[Opening Working data section]

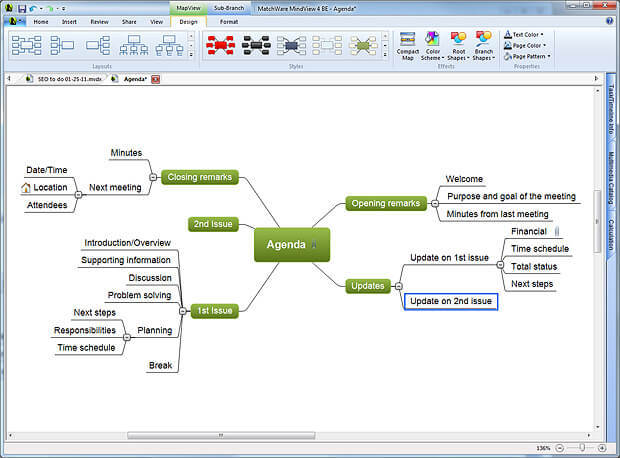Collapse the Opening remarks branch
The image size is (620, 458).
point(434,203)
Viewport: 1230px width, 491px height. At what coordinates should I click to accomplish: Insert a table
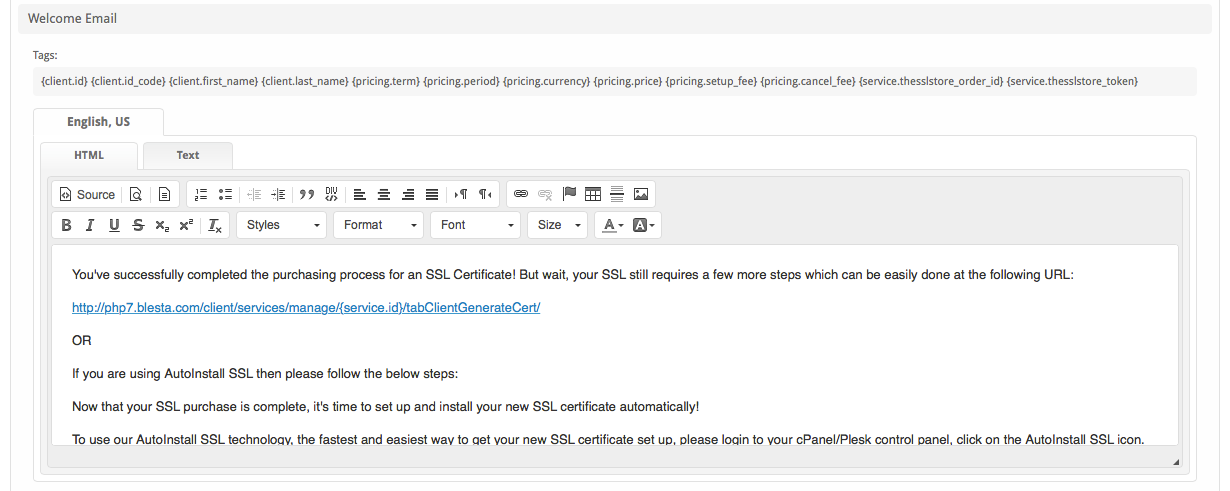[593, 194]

[Closing Working data section]

■ Exercise aim: Where the line with "Viewport: 1230px width, 491px" appears in the entries above, begin there and restate every line to the end word for word, minus the pictures.

■ Response:
Viewport: 1230px width, 491px height. At what coordinates should I click to accomplish: Insert a table
[593, 194]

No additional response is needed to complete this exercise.